A stretch of the entries below is to be set down exactly, running from the line with "Screen dimensions: 2309x1596" through the line with "Image resolution: width=2576", both included, and no other line.

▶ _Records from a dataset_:
------
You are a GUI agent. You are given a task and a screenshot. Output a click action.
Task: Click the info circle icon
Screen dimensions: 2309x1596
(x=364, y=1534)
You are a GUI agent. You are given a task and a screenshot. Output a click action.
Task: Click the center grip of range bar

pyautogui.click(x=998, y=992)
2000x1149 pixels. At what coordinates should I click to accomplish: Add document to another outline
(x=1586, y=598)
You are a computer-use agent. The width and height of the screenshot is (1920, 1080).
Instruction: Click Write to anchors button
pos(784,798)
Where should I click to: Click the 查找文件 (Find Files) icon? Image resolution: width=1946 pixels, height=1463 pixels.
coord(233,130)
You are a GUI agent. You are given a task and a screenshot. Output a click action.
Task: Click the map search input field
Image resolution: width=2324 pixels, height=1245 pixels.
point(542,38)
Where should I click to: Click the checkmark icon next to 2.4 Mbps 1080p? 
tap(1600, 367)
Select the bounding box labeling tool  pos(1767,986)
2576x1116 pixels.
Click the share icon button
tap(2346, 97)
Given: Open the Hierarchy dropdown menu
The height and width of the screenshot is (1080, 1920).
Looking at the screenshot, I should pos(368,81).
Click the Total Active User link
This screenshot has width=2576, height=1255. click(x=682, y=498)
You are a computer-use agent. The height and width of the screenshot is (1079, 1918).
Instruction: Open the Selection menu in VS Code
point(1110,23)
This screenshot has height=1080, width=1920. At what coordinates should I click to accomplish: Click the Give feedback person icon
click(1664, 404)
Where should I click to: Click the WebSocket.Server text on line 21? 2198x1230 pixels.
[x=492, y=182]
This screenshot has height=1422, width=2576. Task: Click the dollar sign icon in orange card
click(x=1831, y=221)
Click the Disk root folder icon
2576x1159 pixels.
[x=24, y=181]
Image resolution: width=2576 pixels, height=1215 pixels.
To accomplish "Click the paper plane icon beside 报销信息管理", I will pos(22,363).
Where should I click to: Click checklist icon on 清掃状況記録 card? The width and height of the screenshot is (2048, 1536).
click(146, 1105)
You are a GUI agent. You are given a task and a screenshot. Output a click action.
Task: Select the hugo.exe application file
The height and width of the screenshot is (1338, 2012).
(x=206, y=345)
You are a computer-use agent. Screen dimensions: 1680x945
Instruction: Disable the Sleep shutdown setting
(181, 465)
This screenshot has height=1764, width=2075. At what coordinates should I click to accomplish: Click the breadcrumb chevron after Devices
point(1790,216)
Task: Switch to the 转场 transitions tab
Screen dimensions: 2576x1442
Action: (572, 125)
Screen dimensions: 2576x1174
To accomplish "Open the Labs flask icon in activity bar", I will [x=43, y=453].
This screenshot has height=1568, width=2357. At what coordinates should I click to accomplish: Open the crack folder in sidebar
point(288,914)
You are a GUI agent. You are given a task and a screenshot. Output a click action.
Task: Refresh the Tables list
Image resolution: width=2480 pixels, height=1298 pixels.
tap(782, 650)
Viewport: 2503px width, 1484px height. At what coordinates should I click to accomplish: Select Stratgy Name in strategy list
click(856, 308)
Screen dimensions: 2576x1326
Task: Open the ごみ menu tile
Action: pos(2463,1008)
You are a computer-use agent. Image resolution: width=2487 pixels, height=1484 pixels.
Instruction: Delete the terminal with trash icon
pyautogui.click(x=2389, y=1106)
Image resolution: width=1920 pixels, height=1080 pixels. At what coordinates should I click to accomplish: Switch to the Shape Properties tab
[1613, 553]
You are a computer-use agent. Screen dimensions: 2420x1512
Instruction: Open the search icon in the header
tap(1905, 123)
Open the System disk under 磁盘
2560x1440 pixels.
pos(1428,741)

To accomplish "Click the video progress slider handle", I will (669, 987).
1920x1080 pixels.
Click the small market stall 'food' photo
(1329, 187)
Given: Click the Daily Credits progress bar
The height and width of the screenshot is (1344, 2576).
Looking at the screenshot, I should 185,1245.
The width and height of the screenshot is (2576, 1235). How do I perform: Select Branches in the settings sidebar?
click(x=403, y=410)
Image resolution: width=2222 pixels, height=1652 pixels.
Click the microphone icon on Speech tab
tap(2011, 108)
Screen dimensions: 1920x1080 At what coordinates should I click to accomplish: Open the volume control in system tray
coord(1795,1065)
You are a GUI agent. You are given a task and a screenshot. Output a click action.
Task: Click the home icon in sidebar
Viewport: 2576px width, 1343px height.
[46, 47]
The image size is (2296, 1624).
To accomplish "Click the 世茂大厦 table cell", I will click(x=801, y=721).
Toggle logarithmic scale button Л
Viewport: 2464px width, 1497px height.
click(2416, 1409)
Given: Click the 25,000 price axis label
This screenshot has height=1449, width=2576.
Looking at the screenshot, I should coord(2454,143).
------
▶ _Answer_:
Screen dimensions: 2309x1596
(x=364, y=1534)
You are a GUI agent. You are given a task and a screenshot. Output a click action.
Task: Click the center grip of range bar

pyautogui.click(x=998, y=992)
2000x1149 pixels. At what coordinates should I click to accomplish: Add document to another outline
(x=1586, y=598)
You are a computer-use agent. The width and height of the screenshot is (1920, 1080).
Instruction: Click Write to anchors button
pos(784,798)
Where should I click to: Click the 查找文件 (Find Files) icon? Image resolution: width=1946 pixels, height=1463 pixels.
coord(233,130)
You are a GUI agent. You are given a task and a screenshot. Output a click action.
Task: Click the map search input field
Image resolution: width=2324 pixels, height=1245 pixels.
point(542,38)
Where should I click to: Click the checkmark icon next to 2.4 Mbps 1080p? 
tap(1600, 367)
Select the bounding box labeling tool  pos(1767,986)
2576x1116 pixels.
Click the share icon button
tap(2346, 97)
Given: Open the Hierarchy dropdown menu
The height and width of the screenshot is (1080, 1920).
Looking at the screenshot, I should pos(368,81).
Click the Total Active User link
This screenshot has width=2576, height=1255. click(x=682, y=498)
You are a computer-use agent. The height and width of the screenshot is (1079, 1918).
Instruction: Open the Selection menu in VS Code
point(1110,23)
This screenshot has height=1080, width=1920. At what coordinates should I click to accomplish: Click the Give feedback person icon
click(1664, 404)
Where should I click to: Click the WebSocket.Server text on line 21? 2198x1230 pixels.
[x=492, y=182]
This screenshot has height=1422, width=2576. Task: Click the dollar sign icon in orange card
click(x=1831, y=221)
Click the Disk root folder icon
2576x1159 pixels.
[x=24, y=181]
Image resolution: width=2576 pixels, height=1215 pixels.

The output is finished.